====== EXTRACTED MATERIAL ======

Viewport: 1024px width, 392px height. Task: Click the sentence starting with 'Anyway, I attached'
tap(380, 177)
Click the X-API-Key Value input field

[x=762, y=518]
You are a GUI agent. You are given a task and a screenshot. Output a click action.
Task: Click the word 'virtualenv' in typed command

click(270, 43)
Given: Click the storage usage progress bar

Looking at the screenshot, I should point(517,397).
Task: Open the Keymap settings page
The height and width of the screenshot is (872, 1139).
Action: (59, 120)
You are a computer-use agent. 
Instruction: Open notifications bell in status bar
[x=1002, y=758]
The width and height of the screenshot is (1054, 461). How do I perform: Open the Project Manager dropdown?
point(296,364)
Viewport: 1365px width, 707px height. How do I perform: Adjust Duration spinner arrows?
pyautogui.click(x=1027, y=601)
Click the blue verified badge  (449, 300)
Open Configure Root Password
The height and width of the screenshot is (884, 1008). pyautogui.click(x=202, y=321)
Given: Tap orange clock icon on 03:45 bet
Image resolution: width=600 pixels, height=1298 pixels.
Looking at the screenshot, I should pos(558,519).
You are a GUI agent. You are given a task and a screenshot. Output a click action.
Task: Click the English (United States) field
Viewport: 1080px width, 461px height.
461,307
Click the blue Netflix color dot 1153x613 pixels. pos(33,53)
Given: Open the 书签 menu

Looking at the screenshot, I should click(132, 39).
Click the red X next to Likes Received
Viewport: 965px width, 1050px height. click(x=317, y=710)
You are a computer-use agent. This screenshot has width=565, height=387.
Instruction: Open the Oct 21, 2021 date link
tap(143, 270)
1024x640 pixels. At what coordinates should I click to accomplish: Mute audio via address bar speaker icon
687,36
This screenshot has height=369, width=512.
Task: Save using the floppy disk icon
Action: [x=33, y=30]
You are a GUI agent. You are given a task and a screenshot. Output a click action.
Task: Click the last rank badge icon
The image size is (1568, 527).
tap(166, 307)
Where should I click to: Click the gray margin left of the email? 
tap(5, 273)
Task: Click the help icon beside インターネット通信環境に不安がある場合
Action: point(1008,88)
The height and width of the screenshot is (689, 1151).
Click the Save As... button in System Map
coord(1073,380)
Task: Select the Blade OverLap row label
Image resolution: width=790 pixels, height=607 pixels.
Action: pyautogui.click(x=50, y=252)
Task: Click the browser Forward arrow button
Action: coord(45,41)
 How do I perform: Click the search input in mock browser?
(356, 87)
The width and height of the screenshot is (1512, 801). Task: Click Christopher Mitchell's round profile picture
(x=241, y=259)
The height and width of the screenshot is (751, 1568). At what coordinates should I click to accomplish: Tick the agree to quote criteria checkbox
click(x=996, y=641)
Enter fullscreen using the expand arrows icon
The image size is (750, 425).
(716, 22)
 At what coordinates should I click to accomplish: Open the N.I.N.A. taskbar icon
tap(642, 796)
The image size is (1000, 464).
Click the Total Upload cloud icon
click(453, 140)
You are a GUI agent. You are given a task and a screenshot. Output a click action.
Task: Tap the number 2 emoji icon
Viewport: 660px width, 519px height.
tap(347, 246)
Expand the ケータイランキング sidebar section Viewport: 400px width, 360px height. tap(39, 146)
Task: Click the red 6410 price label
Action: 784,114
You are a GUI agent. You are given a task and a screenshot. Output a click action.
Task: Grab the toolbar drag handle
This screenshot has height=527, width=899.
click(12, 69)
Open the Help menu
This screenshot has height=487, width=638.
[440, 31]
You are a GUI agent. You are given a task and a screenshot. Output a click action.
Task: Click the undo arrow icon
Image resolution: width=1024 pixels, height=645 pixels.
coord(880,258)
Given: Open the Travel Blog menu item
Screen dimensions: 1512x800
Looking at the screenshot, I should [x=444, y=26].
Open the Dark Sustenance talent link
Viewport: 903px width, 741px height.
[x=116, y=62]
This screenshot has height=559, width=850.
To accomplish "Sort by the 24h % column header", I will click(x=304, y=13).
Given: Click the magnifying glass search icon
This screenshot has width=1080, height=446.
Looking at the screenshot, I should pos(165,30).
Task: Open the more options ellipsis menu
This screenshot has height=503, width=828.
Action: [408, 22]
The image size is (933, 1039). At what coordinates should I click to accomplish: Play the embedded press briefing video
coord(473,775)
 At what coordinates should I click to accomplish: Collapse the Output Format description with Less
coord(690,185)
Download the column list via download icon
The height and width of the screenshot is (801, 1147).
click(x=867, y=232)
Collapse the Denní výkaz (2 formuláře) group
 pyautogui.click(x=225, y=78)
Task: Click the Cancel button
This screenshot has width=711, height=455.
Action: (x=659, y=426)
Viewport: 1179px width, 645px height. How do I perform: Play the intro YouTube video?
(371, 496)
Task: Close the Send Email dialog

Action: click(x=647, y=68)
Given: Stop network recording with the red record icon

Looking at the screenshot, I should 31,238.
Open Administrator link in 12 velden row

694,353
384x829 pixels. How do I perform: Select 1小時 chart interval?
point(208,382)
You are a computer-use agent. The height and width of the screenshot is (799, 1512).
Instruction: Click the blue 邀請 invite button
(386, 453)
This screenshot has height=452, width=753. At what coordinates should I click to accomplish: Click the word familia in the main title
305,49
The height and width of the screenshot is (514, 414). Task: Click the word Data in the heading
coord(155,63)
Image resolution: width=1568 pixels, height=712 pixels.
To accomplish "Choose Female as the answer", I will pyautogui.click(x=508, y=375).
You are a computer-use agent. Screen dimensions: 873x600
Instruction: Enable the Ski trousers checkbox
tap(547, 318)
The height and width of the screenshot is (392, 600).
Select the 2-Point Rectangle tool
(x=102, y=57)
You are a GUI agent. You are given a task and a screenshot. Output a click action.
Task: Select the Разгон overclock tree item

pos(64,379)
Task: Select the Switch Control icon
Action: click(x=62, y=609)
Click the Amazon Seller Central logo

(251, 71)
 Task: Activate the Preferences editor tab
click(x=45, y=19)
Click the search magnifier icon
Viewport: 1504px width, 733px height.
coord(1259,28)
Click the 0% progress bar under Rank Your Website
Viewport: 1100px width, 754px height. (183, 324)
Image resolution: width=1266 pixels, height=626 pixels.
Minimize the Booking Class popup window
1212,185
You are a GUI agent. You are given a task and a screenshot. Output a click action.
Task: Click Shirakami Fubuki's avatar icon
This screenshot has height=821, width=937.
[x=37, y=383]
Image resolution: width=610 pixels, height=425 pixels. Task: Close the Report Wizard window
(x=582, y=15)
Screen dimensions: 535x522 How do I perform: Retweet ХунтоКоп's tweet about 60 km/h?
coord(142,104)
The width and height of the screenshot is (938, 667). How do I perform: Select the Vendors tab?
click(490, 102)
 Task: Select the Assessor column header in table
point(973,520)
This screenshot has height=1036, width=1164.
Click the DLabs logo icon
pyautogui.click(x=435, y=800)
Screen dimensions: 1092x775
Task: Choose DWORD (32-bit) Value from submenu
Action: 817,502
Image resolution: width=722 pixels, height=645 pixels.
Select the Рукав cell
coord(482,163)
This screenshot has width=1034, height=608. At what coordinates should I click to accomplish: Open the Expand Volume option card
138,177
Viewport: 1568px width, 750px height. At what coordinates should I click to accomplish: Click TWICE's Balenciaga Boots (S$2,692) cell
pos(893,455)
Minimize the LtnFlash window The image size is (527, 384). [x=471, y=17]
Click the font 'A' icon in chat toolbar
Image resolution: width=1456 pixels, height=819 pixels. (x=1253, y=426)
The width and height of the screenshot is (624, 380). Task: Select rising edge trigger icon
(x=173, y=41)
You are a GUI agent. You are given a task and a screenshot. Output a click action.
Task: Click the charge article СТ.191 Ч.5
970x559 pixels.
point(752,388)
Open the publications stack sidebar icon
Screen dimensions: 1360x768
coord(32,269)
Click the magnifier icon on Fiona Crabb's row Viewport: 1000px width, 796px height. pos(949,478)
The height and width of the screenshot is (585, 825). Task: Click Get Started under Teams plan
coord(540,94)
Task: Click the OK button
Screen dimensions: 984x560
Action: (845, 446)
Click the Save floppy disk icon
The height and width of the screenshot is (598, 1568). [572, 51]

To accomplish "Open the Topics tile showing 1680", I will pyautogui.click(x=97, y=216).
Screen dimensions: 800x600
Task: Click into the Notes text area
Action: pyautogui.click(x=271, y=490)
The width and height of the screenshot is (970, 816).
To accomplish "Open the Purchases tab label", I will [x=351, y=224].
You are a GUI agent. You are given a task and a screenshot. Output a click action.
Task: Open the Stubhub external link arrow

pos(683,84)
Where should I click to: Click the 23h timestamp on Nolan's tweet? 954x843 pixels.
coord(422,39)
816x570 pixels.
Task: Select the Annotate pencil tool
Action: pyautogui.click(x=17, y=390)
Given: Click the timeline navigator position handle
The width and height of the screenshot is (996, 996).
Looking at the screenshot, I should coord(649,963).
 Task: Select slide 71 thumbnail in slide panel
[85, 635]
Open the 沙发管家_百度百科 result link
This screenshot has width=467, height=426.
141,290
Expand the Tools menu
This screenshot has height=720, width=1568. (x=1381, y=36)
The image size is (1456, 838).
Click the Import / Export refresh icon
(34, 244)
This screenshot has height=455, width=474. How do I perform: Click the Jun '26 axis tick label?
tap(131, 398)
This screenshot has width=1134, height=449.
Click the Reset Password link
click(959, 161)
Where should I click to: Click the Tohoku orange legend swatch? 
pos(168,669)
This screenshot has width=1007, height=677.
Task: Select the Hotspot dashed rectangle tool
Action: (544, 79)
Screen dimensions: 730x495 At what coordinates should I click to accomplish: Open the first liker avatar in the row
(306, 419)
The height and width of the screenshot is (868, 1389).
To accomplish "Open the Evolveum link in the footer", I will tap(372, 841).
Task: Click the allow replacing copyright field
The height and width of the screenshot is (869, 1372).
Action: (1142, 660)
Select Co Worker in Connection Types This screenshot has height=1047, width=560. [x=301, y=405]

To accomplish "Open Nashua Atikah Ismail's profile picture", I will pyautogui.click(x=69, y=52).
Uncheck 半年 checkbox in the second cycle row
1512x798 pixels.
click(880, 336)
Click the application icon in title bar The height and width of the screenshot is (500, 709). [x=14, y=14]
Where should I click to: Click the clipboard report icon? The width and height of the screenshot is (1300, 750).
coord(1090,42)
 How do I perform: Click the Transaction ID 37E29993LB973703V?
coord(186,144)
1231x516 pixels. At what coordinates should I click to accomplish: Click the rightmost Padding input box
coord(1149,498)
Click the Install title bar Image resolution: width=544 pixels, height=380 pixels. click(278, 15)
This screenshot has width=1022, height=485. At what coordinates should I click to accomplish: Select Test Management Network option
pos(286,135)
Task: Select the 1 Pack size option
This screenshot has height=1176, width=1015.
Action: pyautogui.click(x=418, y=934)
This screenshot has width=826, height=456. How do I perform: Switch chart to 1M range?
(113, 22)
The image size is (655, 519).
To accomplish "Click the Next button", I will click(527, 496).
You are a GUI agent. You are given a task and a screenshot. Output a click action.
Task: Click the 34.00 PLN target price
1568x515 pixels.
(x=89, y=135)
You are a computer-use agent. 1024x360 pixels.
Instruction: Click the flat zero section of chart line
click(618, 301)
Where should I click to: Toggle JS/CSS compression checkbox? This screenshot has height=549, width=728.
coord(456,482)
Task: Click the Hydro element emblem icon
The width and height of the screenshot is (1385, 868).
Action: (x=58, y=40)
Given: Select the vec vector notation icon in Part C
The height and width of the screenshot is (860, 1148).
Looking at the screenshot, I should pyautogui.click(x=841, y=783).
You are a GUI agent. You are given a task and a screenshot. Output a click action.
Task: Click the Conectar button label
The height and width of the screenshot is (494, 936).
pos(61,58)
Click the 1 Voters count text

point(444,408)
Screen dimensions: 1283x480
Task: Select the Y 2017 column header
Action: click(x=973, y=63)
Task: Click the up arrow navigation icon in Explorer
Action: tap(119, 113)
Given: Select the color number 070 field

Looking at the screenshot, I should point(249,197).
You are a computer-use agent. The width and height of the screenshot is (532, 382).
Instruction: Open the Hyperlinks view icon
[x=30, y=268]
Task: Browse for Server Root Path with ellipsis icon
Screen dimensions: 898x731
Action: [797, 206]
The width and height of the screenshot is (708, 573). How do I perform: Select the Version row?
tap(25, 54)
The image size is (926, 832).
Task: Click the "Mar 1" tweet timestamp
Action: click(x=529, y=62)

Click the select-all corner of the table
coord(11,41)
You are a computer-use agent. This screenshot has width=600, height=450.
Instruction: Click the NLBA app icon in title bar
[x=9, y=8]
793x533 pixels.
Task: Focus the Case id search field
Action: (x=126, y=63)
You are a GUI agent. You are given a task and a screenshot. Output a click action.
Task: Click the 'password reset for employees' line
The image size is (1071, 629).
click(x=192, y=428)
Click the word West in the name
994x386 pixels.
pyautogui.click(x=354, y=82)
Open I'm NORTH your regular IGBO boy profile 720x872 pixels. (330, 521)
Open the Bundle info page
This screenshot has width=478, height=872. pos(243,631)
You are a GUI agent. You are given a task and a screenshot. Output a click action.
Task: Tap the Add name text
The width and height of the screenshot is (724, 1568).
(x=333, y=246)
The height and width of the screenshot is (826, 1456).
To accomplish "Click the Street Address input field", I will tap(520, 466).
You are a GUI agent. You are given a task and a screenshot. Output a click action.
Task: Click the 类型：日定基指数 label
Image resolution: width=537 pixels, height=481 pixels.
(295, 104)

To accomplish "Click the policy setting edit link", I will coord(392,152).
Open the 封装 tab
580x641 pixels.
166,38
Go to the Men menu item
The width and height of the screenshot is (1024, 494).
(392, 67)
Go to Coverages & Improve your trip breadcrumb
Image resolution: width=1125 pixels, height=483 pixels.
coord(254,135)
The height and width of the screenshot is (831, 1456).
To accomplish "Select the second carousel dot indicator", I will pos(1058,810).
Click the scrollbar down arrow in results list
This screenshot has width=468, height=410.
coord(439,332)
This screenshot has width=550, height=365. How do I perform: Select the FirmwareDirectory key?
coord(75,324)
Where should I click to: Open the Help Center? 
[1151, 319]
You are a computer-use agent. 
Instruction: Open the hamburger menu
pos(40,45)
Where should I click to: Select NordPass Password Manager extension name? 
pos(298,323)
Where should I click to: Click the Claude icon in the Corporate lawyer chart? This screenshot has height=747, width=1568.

======

PROBLEM STATEMENT =
Line count for the word "badge": state how many lines of the listing hold it, and give only that number.

SOLUTION TO THE EXERCISE =
2